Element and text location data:
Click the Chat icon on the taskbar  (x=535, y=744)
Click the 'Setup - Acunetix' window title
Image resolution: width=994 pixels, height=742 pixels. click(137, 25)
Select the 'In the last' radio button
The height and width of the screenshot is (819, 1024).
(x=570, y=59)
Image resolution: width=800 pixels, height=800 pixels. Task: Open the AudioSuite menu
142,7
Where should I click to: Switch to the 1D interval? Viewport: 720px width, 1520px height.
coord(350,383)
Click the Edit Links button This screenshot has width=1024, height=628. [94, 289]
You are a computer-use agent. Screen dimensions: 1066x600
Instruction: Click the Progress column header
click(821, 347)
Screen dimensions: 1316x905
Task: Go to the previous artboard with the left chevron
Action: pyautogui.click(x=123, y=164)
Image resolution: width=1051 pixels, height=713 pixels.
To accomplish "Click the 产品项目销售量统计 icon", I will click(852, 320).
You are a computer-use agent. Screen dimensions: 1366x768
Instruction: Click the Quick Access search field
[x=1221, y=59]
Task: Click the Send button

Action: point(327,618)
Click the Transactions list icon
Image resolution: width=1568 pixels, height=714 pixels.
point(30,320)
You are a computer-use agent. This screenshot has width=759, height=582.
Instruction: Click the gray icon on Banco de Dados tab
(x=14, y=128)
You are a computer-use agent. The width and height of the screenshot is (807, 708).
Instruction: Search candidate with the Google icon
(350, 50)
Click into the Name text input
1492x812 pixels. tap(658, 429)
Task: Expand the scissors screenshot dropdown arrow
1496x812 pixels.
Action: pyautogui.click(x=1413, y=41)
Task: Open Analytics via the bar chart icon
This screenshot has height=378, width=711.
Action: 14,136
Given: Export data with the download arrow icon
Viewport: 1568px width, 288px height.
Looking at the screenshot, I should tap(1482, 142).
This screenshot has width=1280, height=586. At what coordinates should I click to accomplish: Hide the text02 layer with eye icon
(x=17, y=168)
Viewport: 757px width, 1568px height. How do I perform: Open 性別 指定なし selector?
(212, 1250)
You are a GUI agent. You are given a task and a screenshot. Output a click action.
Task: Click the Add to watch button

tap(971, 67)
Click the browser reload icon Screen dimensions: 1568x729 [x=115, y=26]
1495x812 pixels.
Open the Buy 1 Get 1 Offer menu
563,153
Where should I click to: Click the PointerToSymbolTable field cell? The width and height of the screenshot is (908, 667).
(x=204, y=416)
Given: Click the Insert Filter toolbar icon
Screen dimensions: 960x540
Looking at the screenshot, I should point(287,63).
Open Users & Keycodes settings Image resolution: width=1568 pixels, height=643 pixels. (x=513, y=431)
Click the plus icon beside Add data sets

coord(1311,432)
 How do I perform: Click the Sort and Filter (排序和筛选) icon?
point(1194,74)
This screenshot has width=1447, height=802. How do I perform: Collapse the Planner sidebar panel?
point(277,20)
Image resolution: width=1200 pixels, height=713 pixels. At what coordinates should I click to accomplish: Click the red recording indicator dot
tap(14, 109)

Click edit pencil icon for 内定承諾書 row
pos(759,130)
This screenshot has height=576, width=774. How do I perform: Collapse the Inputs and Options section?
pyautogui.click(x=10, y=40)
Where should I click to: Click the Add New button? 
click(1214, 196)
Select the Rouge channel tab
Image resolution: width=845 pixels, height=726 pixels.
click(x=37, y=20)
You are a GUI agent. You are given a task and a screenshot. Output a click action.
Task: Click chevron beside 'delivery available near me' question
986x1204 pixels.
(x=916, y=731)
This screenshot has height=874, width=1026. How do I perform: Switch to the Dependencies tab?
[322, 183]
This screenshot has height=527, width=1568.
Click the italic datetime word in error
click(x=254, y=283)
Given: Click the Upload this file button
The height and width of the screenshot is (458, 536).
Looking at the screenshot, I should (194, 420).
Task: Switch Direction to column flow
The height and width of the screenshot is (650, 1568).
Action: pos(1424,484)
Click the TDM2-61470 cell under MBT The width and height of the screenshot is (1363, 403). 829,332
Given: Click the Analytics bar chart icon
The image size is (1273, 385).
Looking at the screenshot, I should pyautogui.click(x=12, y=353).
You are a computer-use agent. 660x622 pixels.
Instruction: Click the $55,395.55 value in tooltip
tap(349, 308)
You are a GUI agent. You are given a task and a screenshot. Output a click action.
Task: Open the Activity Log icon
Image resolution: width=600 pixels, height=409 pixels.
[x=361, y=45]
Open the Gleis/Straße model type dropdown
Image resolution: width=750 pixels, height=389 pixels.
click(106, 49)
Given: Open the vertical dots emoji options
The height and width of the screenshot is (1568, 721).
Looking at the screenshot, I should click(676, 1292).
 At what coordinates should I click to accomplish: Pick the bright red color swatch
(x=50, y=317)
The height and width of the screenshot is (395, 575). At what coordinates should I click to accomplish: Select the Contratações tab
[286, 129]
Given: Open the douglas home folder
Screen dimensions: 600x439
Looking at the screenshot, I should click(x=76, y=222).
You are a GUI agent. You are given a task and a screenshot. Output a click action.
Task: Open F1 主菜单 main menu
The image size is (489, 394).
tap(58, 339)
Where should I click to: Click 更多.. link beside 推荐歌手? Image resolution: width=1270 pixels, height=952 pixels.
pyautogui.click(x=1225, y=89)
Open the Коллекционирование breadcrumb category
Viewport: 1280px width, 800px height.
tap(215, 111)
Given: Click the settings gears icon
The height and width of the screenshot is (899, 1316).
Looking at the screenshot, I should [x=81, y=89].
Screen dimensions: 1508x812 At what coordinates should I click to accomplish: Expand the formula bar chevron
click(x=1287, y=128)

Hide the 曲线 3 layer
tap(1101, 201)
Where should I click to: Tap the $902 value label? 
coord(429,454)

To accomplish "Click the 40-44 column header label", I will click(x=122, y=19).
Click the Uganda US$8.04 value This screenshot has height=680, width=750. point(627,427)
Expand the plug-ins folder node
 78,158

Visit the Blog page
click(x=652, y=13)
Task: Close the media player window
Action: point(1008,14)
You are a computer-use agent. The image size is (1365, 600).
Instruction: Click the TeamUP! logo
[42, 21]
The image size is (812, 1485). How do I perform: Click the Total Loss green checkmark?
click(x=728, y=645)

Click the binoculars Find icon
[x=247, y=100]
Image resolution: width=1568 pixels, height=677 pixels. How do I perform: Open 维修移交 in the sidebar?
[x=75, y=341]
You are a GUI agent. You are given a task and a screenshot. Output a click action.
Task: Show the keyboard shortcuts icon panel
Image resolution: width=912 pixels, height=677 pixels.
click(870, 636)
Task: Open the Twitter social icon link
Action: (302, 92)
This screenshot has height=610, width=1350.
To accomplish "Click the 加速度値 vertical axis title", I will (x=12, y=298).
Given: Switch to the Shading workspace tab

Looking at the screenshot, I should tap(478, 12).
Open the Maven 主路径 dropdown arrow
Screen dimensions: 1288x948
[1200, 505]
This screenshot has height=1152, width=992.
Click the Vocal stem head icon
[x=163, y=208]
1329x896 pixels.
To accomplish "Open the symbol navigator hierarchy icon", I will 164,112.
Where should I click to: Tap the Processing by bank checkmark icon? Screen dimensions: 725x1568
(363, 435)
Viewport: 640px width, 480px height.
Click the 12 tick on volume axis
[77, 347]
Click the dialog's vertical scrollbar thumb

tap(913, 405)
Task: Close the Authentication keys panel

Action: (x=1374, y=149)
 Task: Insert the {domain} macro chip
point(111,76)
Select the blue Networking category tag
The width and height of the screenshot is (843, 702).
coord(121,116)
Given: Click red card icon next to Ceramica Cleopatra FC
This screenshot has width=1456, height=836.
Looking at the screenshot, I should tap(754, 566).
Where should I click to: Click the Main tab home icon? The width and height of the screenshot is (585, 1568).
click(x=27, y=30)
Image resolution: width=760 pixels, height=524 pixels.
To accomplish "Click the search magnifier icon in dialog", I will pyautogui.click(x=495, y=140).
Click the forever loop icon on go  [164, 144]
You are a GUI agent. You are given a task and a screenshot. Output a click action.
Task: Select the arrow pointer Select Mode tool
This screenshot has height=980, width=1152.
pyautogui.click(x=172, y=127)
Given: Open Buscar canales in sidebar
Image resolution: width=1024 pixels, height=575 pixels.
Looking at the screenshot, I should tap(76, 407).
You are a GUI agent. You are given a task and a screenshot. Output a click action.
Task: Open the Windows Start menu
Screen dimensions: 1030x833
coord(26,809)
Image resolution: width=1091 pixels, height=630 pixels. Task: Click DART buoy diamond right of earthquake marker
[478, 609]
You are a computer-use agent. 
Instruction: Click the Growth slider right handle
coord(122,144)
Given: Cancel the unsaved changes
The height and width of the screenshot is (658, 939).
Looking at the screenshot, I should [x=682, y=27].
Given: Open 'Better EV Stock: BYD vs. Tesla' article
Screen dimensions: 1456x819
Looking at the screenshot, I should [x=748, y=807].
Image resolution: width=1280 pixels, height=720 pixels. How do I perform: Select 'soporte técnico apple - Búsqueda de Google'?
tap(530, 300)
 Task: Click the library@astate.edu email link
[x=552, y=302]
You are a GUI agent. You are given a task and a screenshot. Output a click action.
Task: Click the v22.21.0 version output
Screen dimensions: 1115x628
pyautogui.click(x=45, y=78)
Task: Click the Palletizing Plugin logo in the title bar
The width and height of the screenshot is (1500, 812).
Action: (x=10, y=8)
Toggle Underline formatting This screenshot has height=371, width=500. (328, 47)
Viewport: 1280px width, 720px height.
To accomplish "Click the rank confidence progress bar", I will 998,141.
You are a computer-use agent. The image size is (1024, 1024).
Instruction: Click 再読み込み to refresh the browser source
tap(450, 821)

• [Your objective]
Please count the lines in the items above that contain the string "button", and reply with the number alone.

• [Final result]
6